I don't understand what are the causes of the Coriolis effect for objects moving with respect to Earth. For istance consider an object free falling on the Earth from an height $h$. Its tangential velocity its greater than the velocity of an object on the surface of Earth, hence it moves eastward (in the direction of rotation) while falling. But does it end up here? Is a kinematic consideration sufficient to explain completely the Coriolis effect in this case? Or there is something else, like conservation of angular momentum? If so how it is influent in this case?

 

[sophiecentaur]

For an object in free fall, the path taken will be along a part of an ellipse, as in any orbit, until it hits the ground. The Coriolis effect would not be 'in addition' to this but could be regarded as a part of it.

 

[andrewkirk]

Is a kinematic consideration sufficient to explain completely the Coriolis effect in this case?

Yes, the explanation you have given is sufficient to explain the effect.

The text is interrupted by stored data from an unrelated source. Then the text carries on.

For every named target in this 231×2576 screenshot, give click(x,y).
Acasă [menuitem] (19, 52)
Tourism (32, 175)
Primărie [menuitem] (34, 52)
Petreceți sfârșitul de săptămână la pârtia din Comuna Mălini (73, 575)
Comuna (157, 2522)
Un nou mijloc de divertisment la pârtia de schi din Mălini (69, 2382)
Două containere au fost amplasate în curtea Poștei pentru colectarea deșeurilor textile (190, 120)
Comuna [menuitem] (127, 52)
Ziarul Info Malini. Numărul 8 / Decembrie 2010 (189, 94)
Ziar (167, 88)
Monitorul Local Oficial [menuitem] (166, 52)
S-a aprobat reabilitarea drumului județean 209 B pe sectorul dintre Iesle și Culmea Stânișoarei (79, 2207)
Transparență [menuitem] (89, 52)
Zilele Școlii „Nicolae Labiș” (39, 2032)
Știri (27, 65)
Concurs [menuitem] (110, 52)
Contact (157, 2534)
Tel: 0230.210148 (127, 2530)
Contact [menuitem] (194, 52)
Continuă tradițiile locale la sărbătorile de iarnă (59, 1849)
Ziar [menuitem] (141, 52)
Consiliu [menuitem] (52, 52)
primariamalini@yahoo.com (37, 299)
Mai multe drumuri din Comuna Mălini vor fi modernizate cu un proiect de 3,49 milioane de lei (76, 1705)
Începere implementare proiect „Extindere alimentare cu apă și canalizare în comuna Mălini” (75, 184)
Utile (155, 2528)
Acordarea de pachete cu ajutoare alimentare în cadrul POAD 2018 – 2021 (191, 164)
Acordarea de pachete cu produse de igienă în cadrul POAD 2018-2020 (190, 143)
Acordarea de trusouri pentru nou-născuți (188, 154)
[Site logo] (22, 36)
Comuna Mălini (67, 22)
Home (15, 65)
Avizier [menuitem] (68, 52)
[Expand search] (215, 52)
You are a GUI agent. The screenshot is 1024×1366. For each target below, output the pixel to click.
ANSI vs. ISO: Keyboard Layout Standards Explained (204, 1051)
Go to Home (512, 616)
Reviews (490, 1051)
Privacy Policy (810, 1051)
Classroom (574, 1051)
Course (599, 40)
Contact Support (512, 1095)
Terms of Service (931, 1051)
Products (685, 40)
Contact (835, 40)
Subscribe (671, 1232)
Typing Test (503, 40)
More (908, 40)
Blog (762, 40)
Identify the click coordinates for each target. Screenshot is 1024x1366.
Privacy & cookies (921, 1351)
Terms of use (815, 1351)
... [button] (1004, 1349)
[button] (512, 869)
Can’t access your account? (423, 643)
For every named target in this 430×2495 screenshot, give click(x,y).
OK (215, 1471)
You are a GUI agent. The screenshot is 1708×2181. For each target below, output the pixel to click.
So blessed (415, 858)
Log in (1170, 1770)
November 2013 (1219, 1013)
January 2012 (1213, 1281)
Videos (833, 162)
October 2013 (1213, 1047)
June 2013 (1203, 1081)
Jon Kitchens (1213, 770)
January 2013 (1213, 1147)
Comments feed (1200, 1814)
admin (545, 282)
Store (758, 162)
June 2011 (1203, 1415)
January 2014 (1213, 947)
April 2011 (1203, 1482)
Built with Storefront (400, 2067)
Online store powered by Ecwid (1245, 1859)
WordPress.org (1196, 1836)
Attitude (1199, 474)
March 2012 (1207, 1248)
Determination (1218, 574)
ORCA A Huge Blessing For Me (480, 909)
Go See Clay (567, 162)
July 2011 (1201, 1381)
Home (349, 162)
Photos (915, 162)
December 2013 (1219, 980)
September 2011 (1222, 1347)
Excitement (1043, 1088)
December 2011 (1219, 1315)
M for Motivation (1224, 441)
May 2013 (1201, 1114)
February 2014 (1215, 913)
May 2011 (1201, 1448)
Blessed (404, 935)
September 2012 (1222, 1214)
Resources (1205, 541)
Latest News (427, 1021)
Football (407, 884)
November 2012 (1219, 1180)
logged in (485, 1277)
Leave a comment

Angular Momentum does not add anything to the analysis. The analysis could be expressed differently, using angular momentum instead of Newton's equations, but that would be an alternative explanation, not a necessary additional explanation.

 

[Soren4]

For an object in free fall, the path taken will be along a part of an ellipse, as in any orbit, until it hits the ground. The Coriolis effect would not be 'in addition' to this but could be regarded as a part of it.

Yes, the explanation you have given is sufficient to explain the effect. Angular Momentum does not add anything to the analysis. The analysis could be expressed differently, using angular momentum instead of Newton's equations, but that would be an alternative explanation, not a necessary additional explanation.

Thanks for your answers! Would anyone be so kind as to give some further explanations about how angular momentum affects this phenomenon (deflection of free falling object as seen from Earth)? I get confused between the kinematic explanation and the conservation of angular momentum one, maybe this would help to make things clearer. Thanks in advice for your help.

 

[sophiecentaur]

There is no "deflection'. What happens is that the place the object arrives is not where you'd expect, because the Earth is spinning underneath. The Coriolis "force" is not a real force. it is just a fiction that's used for convenience. The path of the falling object in the inertial frame would be the same with or without the Earth's rotation.

 

[andrewkirk]

Would anyone be so kind as to give some further explanations about how angular momentum affects this phenomenon (deflection of free falling object as seen from Earth)? I get confused between the kinematic explanation and the conservation of angular momentum one, maybe this would help to make things clearer.

The angular momentum of the object is $I\omega$ where $I=mr^2$ is its moment of inertia about the Earth's rotation axis, $r$ is the object's distance from the rotation axis and $\omega$ is its angular velocity of rotation around the world. Conservation of angular momentum says that this amount, which is $mr^2\omega$, must remain constant, in the absence of an applied torque. As the object falls, $r$ reduces, so $\omega$ has to increase to compensate, which causes the angular acceleration of the object Eastwards. It's a bit like when a spinning skater has their arms out and then brings them in close, thereby increasing their rate of spin.

 

[Soren4]

The angular momentum of the object is $I\omega$ where $I=mr^2$ is its moment of inertia about the Earth's rotation axis, $r$ is the object's distance from the rotation axis and $\omega$ is its angular velocity of rotation around the world. Conservation of angular momentum says that this amount, which is $mr^2\omega$, must remain constant, in the absence of an applied torque. As the object falls, $r$ reduces, so $\omega$ has to increase to compensate, which causes the angular acceleration of the object Eastwards. It's a bit like when a spinning skater has their arms out and then brings them in close, thereby increasing their rate of spin.

Thanks so much! It's here my confusion: before, just looking at kinematics considerations we said that the velocity of the object is greater than the one of a point on the Earth, and that's why it seems to be deflected, if watched from the Earth. The tangential velocity of the object stays constant while falling, if observed in a steady inertial reference.Angular momentum is conserved "with respect to" a steady inertial frame, right? Because in Earth system the point at height $h$, before falling has zero angular momentum, so its angular momentum does not keep constant in Earth system. Nevertheless, as you showed, since $r$ gets smaller the velocity of the object must increase.

Isn't this in contrast with what I said before (i.e. the tangential velocity of the object stays constant while falling)? In other words, in a steady inertial reference frame, is the (tangential) velocity of the object increased when it almost reached the ground, or not?

 

[andrewkirk]

The tangential velocity of the object stays constant while falling, if observed in a steady inertial reference.

That's not quite right. The tangential velocity is $\omega r$. Since the angular momentum of $m\omega r^2$ is constant, that means that the tangential velocity of the falling object is proportional to $1/r$. So the tangential velocity also increases as the object falls, but not as fast as the angular velocity increases.

So we conclude that the answer to this question

In other words, in a steady inertial reference frame, is the (tangential) velocity of the object increased when it almost reached the ground, or not?

is Yes.